Task: Collect and copy every line below that contains the word "Proudly".

* begin Task input *

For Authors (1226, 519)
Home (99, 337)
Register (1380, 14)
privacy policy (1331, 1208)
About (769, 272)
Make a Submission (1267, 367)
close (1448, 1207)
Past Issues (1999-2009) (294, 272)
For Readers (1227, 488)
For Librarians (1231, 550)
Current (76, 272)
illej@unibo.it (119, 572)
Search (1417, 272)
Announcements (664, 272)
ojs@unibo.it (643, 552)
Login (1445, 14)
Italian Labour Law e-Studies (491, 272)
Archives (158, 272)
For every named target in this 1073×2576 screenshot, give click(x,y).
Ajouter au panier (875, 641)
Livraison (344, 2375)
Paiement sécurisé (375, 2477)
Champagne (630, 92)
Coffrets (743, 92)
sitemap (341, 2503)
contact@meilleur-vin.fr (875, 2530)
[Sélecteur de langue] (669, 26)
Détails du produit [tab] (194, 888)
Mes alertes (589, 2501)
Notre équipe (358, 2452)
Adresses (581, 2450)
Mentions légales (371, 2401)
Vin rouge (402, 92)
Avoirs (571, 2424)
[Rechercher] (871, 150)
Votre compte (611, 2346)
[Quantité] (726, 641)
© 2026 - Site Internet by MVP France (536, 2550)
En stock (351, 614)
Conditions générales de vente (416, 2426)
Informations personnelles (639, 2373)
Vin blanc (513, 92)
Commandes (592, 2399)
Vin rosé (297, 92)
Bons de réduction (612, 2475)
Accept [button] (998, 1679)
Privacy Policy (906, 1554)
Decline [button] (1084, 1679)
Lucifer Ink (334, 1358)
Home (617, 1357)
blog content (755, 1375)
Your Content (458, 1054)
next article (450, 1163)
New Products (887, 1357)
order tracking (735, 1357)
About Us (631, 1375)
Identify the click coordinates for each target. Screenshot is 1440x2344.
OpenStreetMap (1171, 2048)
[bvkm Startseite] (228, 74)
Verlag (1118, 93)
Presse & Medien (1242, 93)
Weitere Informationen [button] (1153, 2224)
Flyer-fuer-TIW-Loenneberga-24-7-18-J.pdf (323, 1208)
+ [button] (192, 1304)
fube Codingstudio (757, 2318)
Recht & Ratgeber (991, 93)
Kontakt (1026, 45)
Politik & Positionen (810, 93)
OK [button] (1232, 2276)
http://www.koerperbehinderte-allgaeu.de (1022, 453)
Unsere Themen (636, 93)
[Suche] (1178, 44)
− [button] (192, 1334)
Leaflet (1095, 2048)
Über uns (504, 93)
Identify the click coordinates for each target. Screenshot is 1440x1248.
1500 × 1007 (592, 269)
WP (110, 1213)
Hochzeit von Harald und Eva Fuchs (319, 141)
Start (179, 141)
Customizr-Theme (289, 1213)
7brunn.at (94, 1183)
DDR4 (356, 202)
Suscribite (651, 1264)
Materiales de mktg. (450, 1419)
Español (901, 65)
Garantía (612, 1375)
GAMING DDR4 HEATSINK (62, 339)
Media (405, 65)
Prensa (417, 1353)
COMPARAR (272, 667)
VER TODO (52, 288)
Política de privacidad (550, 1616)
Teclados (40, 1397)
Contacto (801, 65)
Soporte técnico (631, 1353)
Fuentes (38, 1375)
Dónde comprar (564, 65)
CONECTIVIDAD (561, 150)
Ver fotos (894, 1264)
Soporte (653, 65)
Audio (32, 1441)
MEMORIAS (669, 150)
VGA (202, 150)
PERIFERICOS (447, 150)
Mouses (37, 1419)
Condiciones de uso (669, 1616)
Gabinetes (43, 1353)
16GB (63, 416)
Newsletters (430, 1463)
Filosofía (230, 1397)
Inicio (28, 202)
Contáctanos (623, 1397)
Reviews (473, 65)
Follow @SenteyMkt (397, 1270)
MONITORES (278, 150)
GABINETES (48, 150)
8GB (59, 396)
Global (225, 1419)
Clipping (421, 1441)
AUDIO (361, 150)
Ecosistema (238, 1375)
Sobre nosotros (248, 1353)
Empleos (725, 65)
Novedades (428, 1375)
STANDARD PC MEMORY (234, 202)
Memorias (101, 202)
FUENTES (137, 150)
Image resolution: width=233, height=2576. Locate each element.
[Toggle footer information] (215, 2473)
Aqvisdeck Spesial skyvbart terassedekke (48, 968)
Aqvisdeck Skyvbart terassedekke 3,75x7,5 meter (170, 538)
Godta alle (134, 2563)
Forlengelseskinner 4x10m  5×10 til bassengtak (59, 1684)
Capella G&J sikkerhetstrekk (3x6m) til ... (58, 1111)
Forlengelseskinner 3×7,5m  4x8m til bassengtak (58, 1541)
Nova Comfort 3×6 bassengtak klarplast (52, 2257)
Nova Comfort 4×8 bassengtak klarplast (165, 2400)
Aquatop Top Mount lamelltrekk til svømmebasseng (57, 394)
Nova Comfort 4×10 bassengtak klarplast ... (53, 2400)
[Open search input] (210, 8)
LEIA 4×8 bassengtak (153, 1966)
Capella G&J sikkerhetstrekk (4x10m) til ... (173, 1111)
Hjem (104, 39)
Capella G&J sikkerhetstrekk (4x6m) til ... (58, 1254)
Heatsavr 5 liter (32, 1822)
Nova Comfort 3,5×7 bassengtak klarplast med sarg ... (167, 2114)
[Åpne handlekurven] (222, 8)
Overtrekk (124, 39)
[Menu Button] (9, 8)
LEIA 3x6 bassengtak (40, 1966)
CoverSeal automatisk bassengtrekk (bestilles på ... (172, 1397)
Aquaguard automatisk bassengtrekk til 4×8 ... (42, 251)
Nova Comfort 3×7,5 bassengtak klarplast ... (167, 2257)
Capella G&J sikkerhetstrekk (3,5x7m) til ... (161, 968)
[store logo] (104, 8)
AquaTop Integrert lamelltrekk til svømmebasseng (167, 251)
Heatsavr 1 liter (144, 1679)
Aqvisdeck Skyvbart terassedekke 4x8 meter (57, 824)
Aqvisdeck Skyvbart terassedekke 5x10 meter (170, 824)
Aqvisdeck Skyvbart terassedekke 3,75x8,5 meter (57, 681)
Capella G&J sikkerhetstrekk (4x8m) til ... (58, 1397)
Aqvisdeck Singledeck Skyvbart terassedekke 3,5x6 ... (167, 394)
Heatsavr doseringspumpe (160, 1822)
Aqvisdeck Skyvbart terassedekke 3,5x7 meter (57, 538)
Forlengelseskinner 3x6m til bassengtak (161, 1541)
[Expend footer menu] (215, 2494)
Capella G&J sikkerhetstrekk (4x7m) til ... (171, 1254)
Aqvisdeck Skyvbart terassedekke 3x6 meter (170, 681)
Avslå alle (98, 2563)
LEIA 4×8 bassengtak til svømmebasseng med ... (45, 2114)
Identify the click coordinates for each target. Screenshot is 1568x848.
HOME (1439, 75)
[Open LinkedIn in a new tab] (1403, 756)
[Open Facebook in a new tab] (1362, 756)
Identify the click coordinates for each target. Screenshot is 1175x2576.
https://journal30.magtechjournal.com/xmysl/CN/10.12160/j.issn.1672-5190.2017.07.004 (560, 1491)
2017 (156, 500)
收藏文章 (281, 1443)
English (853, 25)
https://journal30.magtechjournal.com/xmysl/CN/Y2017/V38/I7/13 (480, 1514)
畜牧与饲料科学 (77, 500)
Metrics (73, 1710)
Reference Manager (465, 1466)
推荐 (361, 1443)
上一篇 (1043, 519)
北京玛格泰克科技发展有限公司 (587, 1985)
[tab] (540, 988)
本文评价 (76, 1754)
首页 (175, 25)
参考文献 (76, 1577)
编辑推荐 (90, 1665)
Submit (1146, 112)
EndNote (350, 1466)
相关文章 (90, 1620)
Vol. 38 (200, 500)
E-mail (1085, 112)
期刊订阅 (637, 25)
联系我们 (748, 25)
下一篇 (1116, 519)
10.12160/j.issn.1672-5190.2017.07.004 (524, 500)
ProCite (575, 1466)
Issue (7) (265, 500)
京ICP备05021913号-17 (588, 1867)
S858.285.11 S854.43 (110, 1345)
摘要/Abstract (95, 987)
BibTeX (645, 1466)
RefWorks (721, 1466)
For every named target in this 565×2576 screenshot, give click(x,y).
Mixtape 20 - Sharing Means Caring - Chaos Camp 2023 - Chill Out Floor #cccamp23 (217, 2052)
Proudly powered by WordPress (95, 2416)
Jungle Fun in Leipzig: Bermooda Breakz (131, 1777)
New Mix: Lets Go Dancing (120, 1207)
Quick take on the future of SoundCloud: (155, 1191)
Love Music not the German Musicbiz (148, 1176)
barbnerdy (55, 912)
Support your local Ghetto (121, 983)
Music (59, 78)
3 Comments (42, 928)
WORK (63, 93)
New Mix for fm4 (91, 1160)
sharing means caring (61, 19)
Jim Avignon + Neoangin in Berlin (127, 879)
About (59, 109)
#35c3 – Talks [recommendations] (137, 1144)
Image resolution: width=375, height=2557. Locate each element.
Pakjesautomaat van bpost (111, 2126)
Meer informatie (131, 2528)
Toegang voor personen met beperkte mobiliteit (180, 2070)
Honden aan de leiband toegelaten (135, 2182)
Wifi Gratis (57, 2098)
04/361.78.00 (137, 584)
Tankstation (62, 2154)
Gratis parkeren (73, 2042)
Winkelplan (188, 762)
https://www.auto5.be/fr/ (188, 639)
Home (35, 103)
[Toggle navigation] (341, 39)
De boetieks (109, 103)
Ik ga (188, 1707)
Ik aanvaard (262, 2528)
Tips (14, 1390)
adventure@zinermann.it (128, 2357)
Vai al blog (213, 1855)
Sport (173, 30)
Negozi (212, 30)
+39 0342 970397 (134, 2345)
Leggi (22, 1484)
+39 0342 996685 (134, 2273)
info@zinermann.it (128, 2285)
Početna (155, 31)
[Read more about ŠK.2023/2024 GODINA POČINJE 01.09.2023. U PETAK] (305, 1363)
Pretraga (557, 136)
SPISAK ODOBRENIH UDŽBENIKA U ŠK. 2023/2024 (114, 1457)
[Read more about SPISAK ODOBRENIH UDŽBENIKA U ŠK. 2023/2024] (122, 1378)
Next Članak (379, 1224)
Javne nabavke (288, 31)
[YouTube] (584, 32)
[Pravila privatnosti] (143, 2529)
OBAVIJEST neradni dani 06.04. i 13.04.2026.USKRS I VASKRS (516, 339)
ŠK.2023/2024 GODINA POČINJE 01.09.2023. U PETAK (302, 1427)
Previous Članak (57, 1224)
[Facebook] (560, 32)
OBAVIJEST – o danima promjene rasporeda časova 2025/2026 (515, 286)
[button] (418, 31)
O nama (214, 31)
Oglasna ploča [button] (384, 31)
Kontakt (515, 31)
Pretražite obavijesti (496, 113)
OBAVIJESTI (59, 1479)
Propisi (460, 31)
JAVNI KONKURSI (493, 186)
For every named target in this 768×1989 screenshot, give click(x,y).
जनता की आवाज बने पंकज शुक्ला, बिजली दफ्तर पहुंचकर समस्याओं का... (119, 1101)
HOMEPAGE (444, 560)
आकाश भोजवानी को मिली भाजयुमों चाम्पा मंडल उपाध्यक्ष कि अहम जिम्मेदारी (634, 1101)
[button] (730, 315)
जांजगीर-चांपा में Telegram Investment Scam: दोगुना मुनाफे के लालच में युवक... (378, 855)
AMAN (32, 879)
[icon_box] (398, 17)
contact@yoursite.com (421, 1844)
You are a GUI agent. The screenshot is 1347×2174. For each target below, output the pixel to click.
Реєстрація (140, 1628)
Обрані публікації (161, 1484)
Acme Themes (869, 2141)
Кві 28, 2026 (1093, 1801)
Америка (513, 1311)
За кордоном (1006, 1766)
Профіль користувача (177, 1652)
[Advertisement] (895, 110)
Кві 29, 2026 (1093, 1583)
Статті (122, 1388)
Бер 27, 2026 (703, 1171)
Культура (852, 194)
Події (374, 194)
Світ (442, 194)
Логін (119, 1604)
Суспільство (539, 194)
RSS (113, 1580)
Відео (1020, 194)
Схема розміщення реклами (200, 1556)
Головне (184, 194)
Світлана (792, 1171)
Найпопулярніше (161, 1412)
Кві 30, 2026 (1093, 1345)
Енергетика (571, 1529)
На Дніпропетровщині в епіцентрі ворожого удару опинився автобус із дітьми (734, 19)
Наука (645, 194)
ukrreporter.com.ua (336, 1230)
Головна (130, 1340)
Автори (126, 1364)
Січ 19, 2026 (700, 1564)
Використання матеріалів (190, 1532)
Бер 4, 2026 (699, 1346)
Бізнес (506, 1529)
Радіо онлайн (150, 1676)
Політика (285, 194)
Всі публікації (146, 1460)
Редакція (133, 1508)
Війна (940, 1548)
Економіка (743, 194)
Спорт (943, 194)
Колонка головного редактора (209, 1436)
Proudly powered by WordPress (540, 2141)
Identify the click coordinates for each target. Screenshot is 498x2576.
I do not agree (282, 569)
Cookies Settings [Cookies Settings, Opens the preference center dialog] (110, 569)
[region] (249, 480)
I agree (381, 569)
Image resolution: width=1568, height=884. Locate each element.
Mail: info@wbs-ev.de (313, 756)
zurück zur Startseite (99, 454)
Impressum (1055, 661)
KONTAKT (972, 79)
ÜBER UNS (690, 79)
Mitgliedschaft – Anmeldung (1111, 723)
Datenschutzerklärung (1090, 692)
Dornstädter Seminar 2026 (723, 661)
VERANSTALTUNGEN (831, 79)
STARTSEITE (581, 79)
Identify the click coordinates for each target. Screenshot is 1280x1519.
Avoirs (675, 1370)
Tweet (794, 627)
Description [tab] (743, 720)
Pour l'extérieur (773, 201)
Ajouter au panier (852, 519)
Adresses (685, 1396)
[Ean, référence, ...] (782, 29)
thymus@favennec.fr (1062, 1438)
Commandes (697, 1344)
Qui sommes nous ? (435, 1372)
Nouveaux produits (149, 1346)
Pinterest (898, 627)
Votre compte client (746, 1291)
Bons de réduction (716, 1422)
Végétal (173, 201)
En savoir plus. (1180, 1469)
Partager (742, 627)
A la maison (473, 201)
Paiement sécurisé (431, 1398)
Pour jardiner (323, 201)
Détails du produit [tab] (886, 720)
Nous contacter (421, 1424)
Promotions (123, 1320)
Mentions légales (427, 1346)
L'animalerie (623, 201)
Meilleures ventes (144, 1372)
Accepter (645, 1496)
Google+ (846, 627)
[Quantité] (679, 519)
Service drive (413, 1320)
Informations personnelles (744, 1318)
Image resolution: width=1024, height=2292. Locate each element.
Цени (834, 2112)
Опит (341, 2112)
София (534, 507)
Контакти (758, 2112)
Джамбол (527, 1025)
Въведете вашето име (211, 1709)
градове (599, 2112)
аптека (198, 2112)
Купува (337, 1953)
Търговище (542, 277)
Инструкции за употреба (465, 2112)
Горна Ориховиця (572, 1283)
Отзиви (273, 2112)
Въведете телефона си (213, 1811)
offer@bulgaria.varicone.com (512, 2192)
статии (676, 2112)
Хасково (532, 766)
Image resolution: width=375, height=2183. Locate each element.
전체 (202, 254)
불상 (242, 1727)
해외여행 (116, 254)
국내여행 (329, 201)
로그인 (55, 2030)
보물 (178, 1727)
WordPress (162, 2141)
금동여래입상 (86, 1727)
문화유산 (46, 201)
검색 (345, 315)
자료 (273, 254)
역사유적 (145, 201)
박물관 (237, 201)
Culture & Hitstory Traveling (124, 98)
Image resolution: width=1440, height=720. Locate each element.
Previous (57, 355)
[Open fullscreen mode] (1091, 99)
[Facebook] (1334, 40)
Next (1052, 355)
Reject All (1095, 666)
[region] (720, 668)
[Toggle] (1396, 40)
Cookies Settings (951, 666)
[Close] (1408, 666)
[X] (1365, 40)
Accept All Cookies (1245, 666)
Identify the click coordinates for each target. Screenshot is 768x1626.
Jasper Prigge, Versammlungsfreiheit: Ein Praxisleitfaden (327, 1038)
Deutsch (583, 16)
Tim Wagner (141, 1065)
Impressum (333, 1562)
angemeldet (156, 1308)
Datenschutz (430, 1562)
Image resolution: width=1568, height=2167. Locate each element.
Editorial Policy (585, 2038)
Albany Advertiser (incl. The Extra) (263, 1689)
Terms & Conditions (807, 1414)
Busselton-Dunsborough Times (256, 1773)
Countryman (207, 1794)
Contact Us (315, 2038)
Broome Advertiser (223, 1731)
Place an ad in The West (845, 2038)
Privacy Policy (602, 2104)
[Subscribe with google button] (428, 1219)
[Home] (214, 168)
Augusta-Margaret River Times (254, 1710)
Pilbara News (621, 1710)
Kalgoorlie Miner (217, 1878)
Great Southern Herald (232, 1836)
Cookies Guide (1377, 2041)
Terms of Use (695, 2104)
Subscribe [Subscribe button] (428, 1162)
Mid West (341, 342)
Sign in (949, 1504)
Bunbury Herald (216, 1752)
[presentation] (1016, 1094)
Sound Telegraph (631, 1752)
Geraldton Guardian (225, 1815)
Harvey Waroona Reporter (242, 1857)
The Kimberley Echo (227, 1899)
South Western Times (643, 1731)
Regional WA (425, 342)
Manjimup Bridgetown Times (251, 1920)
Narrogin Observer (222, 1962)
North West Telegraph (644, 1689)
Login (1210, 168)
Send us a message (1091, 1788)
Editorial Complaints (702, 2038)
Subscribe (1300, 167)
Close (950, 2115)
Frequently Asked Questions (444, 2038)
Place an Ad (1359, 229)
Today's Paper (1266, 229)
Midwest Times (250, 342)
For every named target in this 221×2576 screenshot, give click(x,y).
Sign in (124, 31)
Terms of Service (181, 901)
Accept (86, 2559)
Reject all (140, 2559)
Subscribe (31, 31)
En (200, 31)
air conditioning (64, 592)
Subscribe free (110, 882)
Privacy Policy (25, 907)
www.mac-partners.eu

* end Task input *

Written response:
Proudly powered by WordPress (95, 2416)
Proudly powered by WordPress (540, 2141)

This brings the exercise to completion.